● 課題 1
エントリのうち「Image resolution: width=366」を含む行から始め、エントリの最終行までを両端を含めて、「行番号」と「内容」の2列のMarkdown表に入れてください。空行と画像は表に入れないでください。

● 文書抜粋
-------

ボリュームの聴き比べ

はてブ数 2009/05/21電子::オーディオ
volume_sounde-test.jpg

右から、アルプス電気RK09L(4)、RK27(3)、マルツRD925G(2)、R1610G(1)です。聞き比べのリファレンスとしては東京光音2CP601を使用しました。

東京光音2CP601

もはや言わずと知れた高音質なボリューム。CP2500とかに比べるとエントリーモデルのようにも取れますが、抵抗板に導電性プラスティックを使用したボリューム。ハンダ付けで熱をかけすぎてはダメだったり扱いが厄介な面はあるものの、濁りのないクリアな音質。

今回のリファレンス(基準)です。元々以前のコミケで視聴した方に教えていただいたもの。昔は1890円でいくつか買いこみましたが、値上がりして2500円になってからは買ってません。

アルプス電気RK09L

アルプス電気のミニボリューム。日本製品では比較的よく使われるボリュームです。

秋月や千石で100円ぐらいで売られている可変抵抗よりマシな音だと思いますが、結構がやがやして抵抗独特の音質劣化が感じられます。

アルプス電気RK27

アルプス電気の定番なボリューム。通称ミニデテント。800~900円。

比べなければかなり優秀な音ですが、2CP601と比べるとややガヤ付きます。抵抗独特の歪みがあり、比べてしまうと「うーん」。でも優秀なのはたしかで、値段も安価なことから自作派の定番品となっています。

マルツRD925G

マルツオリジナルの2連ボリューム。1個210円。なぜマルツオリジナル(?)かと言うと、Linkmanというメーカーで調べてたどり着く会社がマルツとほぼ一緒のようなので*1

9mm幅でRK09Lとほとんど同じサイズ。どうせ安物……と思ったのですが、聴いてびっくり。2CP601とほぼ同じ音質。ええっ!? と思ってよくよくボリュームの軸を動かして見るとなめらか。カーボン抵抗独特のガリガリが無いのでカーボン抵抗じゃないのかも知れない。

-------

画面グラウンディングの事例

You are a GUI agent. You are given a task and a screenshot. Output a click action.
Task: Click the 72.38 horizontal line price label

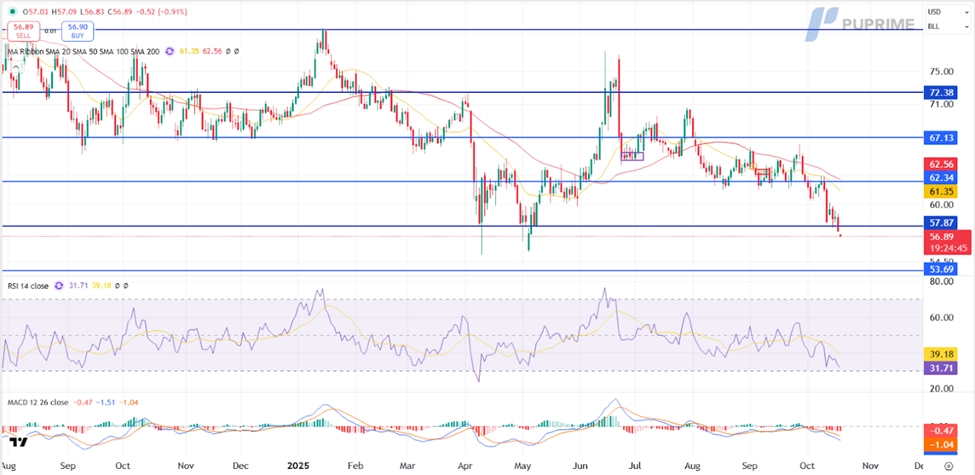pos(941,91)
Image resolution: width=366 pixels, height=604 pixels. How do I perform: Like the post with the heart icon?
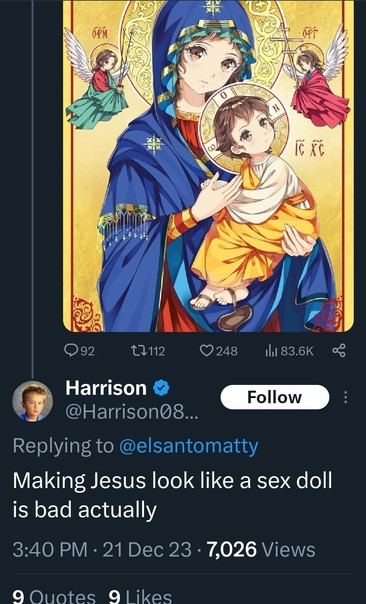click(207, 351)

-------

● 課題 2
ボリューム比較の記事について、次の各記述が記事の内容と一致するかを「はい」か「いいえ」で答え、判断の根拠となる記事の語句をそのまま引用してください。(a) 聞き比べの基準には東京光音2CP601が使われた。(b) アルプス電気RK27の価格は1個210円である。(c) マルツRD925GはRK09Lとほぼ同じ大きさである。

● 回答 1
| 行番号 | 内容 |
|---|---|
| 1 | Image resolution: width=366 pixels, height=604 pixels. How do I perform: Like the post with the heart icon? |
| 2 | click(207, 351) |

● 回答 2
(a) はい。「聞き比べのリファレンスとしては東京光音2CP601を使用しました。」
(b) いいえ。「通称ミニデテント。800~900円。」
(c) はい。「9mm幅でRK09Lとほとんど同じサイズ。」